The combined effect of chemical and electrical synapses in small Hindmarsch-Rose neural networks on synchronisation and on the rate of information
M. S. Baptista, F. M. Moukam Kakmeni, C. Grebogi

TL;DR
This study investigates how chemical and electrical synapses influence synchronization and information rate in small Hindmarsh-Rose neural networks, revealing how synaptic types and strengths affect network dynamics and information capacity.
Contribution
It provides new insights into the combined effects of chemical and electrical synapses on neural synchronization and introduces a semi-analytical method to estimate the information rate upper bound.
Findings
Excitatory chemical synapses reduce electrical synapse strength needed for synchronization.

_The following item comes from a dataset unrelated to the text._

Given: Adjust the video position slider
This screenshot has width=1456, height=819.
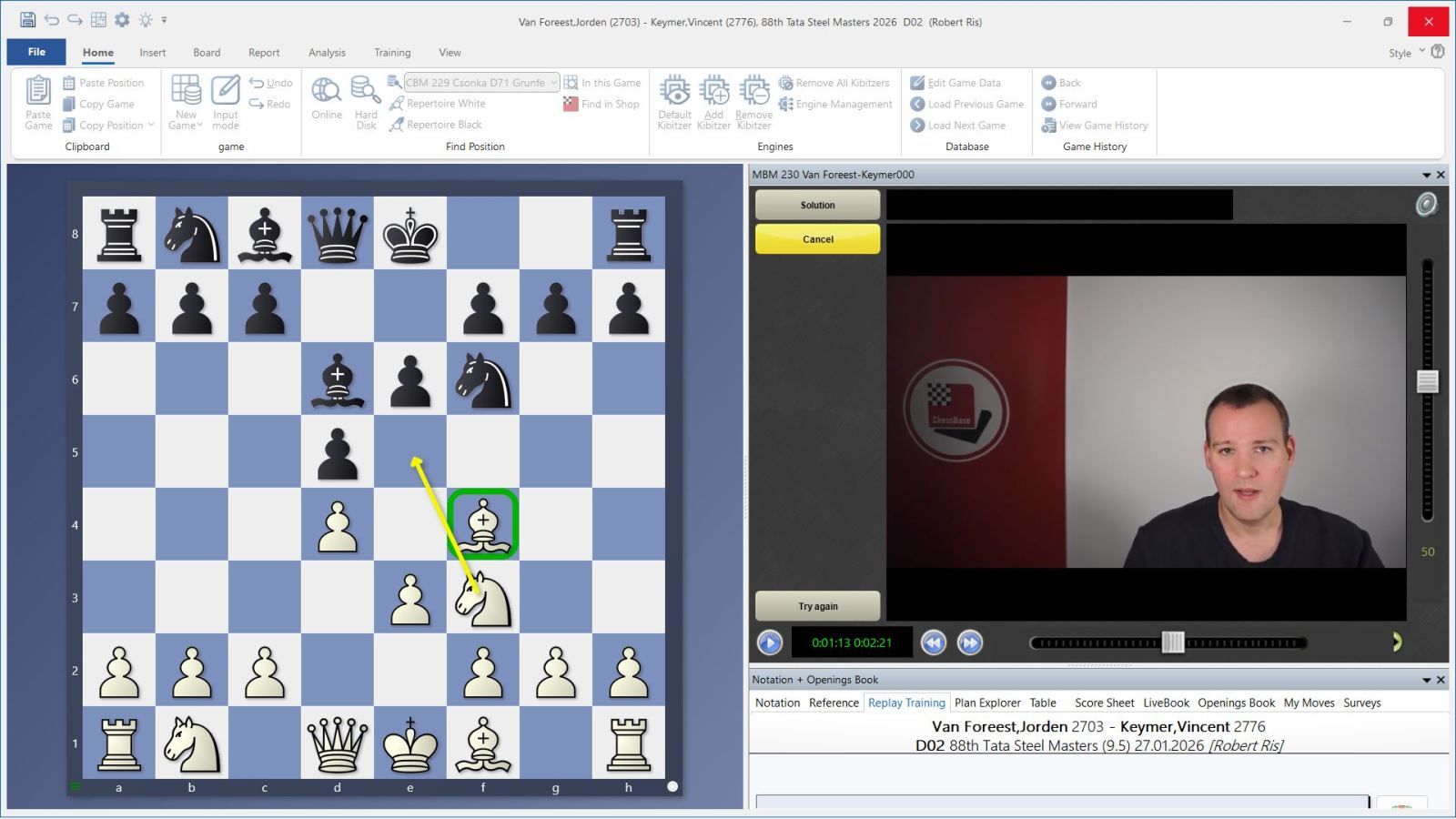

Inhibitory chemical synapses increase electrical synapse strength required for synchronization.
The upper bound of information rate scales linearly with the number of neurons in highly connected networks.
Abstract
In this work we studied the combined action of chemical and electrical synapses in small networks of Hindmarsh-Rose (HR) neurons on the synchronous behaviour and on the rate of information produced (per time unit) by the networks. We show that if the chemical synapse is excitatory, the larger the chemical synapse strength used the smaller the electrical synapse strength needed to achieve complete synchronisation, and for moderate synaptic strengths one should expect to find desynchronous behaviour. Otherwise, if the chemical synapse is inhibitory, the larger the chemical synapse strength used the larger the electrical synapse strength needed to achieve complete synchronisation, and for moderate synaptic strengths one should expect to find synchronous behaviours. Finally, we show how to calculate semi-analytically an upper bound for the rate of information produced per time unit…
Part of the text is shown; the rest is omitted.